Gantry cranes and straddle carriers used in ports are powered by diesel engines or they may have a connection the electric mains. Generally the gantry cranes and straddle carriers are used to pick up cargo containers at the port area for storing them in stacks or for loading the containers for transportation either by sea or land. These operations require lifting the cargo containers and to moving them to a desired location.
The weight of empty cargo containers may be over 2000 kg and their carrying capacity may be up to 40000 kg or more. Lifting such high loads poses a high requirement on the lifting power. When the containers are lifted up to a certain height and then lowered, potential energy is freed. Thereby, due to the weight of the cargo containers both the energy for lifting and lowering is high.
A conventional gantry crane may have a height of up to 7 cargo containers and a width of multiple cargo containers, thus covering multiple rows of cargo containers at a time. The large dimensions provide fast moving of containers between adjacent stacks and in the rows covered by the gantry.
A conventional straddle carrier may have a height of up to 4 cargo containers and a width of approximately 5 metres, thus being wide enough to cover one container at a time. The straddle carrier provides fast and flexible moving of containers between different areas of container terminals.
The power from the engine of the gantry crane and the straddle crane must be fed to the motors which may be located on the top of it, or at its foot, near the tires. Due to the large dimensions and the plurality of functions needing power in the gantry crane and straddle carrier, energy losses between the engine and the different functions may become large.
Hydraulic systems are generally used in cargo handling devices to transfer energy from the engine to the cargo handling. However, spillage of the hydraulic fluids may be environmentally harmful and hydraulic systems are vulnerable to leaks, which cause power leakage and thereby decrease in lifting capacity. Accordingly, also the maintenance costs of hydraulic lifting systems may be high due to short service interval needed to control the leakages.

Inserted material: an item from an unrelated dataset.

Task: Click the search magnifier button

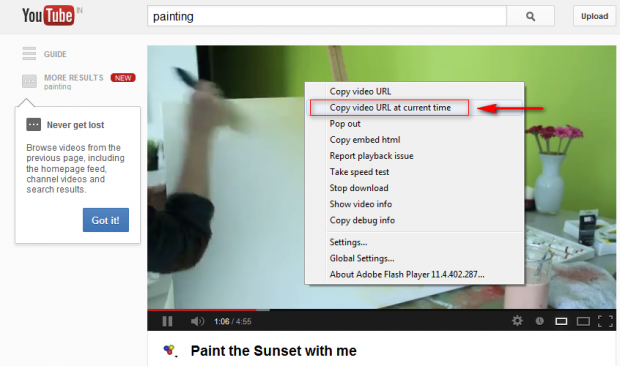Action: (x=530, y=16)
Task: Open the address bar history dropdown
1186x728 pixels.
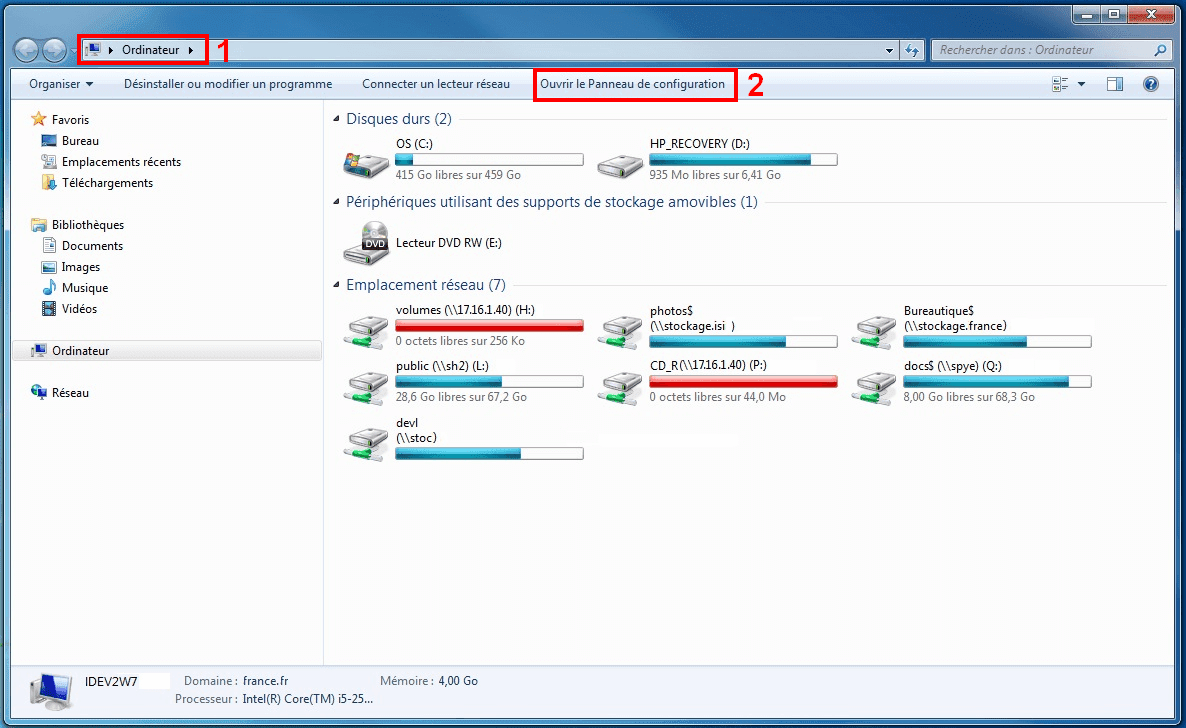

When heavy cargo containers are lifted to high altitudes a lot of energy is needed. Once lifted to a high altitude, a cargo container has potential energy that is directly proportional to the altitude of the cargo container from the ground. When the cargo container is then lowered to a lower altitude, on top of another cargo container or to the ground, potential energy is released. Due to the large mass of the cargo containers, also the kinetic energy involved in moving them is large. In braking, the kinetic energy is released.
Due to the large mass of conventional gantry cranes and straddle carriers also the kinetic energy involved in their movement is large even without any payload. Thereby, the amount of energy needed in acceleration is large, whereby in deceleration kinetic energy is lost.
Accordingly, due to the high amount of energy involved in operating the gantry crane or straddle carrier, a peak power requirement may be very high while a lot of energy is released in deceleration and/or lowering cargo.
However, loosing high amounts of energy in cargo handling is not environmentally sustainable. With increasing cost of energy, energy efficiency of cargo handling is also an economical issue to companies operating cargo with gantry cranes and other cargo handling vehicles.